Verilen Metin:
%%

Namazını eda edenin kaza kılana, farzı kılanın nafile kılana, öğle namazını kılanın ikindiyi kılana veya ikindiyi kılanın öğle na­mazını kılana uyması sahihtir. Keza öğle namazım kılanın sabah ve akşam namazını kılana uyması da sahihtir. Bu durumda cemaat mesbûk kimse hükmündedir.

Sabah namazında kunut esnasında veya akşam namazının son oturuşunda imama uymanın bir zararı yoktur. İmam kunutu okur­ken veya son oturuşu yaparken sözgelimi öğleyi kılmak üzere tabi olan muktedi, imamdan ayrılma niyetini getirerek imamdan ayrıla­bilir. Lakin imama uyup beklemesi ve imam selâm verdikten sonra kalkıp namazın geri kalanını tamamlaması daha faziletlidir.

En zahir kavle göre sabah namazını kılanın, öğle namazını kıldırana uyması caizdir. İmam üçüncü rekâta kalktığı zaman muk­tedi isterse ayrılma niyetini getirir ve selâm verir, isterse imamla birlikte selâm vermek için bekler. Ben diyorum ki; imamı beklemesi daha faziletlidir. Allah daha iyi bilir.

%%

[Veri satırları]
%%

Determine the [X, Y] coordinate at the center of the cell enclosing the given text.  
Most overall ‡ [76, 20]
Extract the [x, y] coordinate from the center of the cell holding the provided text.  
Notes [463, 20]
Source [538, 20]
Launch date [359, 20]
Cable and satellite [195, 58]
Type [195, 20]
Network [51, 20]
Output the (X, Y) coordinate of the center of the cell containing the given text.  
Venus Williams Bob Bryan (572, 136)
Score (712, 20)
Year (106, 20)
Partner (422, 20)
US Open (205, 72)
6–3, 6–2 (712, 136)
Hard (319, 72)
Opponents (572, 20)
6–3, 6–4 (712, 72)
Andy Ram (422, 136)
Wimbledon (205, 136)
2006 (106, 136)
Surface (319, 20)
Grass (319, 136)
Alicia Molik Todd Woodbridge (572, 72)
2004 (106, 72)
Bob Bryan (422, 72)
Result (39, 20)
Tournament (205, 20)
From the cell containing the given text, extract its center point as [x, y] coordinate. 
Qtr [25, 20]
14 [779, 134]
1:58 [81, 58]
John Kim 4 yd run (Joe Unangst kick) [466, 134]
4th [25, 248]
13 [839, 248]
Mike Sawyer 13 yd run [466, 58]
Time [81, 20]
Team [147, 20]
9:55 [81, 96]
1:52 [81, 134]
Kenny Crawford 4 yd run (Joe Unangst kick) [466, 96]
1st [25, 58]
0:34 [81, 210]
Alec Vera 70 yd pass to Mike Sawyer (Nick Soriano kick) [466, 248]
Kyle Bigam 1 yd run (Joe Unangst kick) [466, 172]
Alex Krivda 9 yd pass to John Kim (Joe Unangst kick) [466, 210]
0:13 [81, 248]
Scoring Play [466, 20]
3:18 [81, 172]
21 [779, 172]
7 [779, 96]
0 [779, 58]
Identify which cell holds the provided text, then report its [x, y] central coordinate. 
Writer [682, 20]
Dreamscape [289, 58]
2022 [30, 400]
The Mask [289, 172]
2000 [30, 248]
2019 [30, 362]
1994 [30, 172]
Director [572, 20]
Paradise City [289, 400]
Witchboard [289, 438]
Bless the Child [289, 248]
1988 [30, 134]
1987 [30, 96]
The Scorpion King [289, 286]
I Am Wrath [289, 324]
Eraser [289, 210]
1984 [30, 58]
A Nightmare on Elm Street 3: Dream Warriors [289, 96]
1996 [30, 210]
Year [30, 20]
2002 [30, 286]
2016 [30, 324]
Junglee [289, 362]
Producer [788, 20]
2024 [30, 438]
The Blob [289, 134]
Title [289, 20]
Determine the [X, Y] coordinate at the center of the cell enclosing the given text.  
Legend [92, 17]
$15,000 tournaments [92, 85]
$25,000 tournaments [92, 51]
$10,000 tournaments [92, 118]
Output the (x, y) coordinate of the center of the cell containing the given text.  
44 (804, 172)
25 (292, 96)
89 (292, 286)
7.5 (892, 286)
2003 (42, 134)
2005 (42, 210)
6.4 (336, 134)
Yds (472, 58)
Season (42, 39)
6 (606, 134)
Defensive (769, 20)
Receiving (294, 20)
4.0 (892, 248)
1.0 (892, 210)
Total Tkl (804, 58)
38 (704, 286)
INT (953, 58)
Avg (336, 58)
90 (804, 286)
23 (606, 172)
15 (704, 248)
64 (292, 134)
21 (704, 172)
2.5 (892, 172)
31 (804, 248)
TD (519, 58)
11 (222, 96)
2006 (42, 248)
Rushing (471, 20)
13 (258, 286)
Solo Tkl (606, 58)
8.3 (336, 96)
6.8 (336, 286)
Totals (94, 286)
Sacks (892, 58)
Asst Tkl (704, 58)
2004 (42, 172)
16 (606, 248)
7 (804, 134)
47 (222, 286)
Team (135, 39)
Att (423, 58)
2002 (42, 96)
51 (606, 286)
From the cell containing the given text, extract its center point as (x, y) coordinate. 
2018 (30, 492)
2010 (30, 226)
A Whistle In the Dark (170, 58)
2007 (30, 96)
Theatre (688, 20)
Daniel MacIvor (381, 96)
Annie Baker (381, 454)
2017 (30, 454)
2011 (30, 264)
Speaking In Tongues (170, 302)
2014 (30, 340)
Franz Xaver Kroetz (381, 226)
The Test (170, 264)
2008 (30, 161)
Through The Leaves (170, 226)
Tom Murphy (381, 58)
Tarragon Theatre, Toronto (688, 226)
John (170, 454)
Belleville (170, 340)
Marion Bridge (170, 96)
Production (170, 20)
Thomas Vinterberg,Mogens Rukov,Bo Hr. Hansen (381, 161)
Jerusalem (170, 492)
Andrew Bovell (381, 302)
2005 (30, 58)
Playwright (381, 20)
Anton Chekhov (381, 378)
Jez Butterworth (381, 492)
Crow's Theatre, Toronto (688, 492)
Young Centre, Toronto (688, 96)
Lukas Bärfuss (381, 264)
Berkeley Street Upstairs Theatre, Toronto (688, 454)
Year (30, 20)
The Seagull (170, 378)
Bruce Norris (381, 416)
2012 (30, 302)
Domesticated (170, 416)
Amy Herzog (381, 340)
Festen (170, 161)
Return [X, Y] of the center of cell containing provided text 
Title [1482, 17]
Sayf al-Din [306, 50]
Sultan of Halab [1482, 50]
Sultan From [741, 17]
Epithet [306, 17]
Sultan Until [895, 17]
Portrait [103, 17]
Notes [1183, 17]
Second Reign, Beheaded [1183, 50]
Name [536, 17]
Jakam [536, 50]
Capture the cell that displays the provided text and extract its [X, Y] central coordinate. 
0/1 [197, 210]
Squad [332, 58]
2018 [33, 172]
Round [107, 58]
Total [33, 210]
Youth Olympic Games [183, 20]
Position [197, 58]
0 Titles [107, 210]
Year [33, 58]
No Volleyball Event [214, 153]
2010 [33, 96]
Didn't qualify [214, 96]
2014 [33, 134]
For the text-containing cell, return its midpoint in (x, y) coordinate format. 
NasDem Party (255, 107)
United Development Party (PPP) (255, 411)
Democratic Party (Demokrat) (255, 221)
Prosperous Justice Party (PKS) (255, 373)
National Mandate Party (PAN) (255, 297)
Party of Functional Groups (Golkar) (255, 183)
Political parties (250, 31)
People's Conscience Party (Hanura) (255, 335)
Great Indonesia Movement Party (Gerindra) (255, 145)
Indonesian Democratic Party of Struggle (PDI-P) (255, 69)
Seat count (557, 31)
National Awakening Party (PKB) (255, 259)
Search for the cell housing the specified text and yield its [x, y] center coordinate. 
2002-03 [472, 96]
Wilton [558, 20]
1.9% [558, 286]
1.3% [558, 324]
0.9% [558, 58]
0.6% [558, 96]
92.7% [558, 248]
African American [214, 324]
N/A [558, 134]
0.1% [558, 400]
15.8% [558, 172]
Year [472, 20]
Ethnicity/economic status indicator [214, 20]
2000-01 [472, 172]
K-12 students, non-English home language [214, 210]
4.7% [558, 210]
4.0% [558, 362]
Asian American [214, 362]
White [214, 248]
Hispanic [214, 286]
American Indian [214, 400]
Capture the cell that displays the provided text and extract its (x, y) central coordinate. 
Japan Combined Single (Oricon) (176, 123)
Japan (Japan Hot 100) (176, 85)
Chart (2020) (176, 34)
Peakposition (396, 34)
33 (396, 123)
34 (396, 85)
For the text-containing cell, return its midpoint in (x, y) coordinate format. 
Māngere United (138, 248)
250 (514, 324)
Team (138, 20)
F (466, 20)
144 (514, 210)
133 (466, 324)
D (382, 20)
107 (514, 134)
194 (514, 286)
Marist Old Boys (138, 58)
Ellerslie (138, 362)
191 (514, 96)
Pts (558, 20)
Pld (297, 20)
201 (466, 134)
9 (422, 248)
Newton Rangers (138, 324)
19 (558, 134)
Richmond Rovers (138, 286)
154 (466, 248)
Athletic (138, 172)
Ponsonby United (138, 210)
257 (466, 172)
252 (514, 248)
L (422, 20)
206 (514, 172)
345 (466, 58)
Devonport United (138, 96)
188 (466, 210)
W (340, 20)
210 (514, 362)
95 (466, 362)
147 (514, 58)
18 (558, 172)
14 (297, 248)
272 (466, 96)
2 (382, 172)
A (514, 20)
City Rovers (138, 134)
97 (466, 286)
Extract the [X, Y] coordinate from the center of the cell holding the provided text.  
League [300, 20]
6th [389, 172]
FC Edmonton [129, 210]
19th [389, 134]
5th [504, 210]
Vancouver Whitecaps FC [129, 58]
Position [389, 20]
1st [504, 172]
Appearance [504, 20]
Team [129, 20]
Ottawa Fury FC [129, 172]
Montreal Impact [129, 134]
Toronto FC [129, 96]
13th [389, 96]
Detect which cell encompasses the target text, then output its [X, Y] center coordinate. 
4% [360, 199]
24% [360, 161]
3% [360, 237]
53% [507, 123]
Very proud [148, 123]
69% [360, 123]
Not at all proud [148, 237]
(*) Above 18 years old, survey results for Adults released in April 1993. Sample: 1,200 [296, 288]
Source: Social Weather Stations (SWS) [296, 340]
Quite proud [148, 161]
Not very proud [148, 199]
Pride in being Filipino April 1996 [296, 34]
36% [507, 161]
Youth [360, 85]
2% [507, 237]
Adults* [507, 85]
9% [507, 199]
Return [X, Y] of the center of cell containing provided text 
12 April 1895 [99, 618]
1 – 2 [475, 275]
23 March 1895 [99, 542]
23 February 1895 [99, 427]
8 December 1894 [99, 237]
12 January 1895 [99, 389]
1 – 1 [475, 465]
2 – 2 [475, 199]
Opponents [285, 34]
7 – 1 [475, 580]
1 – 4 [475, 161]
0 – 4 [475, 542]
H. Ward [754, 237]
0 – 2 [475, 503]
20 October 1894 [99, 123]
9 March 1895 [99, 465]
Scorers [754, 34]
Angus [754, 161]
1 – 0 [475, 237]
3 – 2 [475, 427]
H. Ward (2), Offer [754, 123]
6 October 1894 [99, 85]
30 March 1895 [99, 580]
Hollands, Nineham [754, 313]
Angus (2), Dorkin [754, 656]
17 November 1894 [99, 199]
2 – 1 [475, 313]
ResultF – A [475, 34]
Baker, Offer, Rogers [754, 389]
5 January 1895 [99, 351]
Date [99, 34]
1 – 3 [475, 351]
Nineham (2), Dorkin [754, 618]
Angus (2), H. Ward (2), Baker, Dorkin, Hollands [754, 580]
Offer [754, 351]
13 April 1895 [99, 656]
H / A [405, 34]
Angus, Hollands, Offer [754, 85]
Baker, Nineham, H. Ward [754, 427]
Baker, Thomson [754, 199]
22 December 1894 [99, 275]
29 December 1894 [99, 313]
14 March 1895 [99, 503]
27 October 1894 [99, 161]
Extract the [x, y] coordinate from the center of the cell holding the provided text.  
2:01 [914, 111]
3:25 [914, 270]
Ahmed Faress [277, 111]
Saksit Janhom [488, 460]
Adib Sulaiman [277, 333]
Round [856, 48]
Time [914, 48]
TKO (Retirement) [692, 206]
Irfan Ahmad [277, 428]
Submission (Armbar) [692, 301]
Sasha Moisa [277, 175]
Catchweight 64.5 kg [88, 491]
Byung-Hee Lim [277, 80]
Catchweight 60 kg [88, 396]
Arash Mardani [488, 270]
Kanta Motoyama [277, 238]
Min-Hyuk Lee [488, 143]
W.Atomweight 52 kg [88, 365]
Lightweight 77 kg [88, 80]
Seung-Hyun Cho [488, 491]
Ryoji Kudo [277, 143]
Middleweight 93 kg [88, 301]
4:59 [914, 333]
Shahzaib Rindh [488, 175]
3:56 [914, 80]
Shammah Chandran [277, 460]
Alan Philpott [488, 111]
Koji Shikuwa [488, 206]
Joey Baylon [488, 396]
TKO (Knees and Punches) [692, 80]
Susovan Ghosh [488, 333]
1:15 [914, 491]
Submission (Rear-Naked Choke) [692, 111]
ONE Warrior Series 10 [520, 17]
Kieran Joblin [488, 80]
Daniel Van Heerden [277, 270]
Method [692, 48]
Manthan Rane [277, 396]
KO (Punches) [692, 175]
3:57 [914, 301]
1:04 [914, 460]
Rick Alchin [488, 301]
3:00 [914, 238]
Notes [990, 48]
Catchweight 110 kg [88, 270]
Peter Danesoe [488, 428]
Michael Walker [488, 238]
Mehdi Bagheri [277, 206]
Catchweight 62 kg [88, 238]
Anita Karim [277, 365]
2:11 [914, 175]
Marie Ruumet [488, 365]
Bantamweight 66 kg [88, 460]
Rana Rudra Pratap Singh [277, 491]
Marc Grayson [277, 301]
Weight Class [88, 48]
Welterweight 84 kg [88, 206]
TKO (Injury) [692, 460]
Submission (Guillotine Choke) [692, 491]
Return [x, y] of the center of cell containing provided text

%%

Alıştırma: Farklı namaz kılanların imama uymasını anlatan metni son cümlesinden sonra devam ettirin.

Alıştırmanın Cevabı:
Sabah namazını kılıp öğleyi kıldıran imama tabi olan kişi, mümkün ise ikinci rekâtta kunutu okur, mümkün değilse kunutu terk eder. İsterse niyet edip imamdan ayrılır ve kunut duasını okur.

İmam ve cemaatin namazı şekil ve düzen bakımından farklı

ise, meselâ biri farz namazı diğeri güneş tutulması veya cenaze na­mazı gibi kılmış şekli ve düzeni bakımından farklı bir namaz kılıyor­sa en sahih kavle göre, birbirlerine uymaları caiz değildir.

 

5. İmama Uymanın Diğer Şartları

 

İmama uyan kimsenin, namazın fiillerinde de imama uyması vacibtir. İmamın fiillerine uymak, muktedinin namazla ilgili bir fiile imamın başlamasından sonra başlaması ve imam bir fiilden ayrıldıktan sonra muktedinin o fiilden ayrılması ile olur. Cemaat imamla birlikte bir fiile başlar ve onunla birlikte bitirirse, bunun za­rarı olmaz. Cemaat iftitah tekbirini imamla birlikte alırsa bu caiz değildir. İmama uyan fiili bir rükünde imamdan geride kalırsa, sözgelimi imam bir rükünden ayrılır ve cemaat bir önceki rükünde ise, en sahih kavle göre muktedinin namazı bozulmaz.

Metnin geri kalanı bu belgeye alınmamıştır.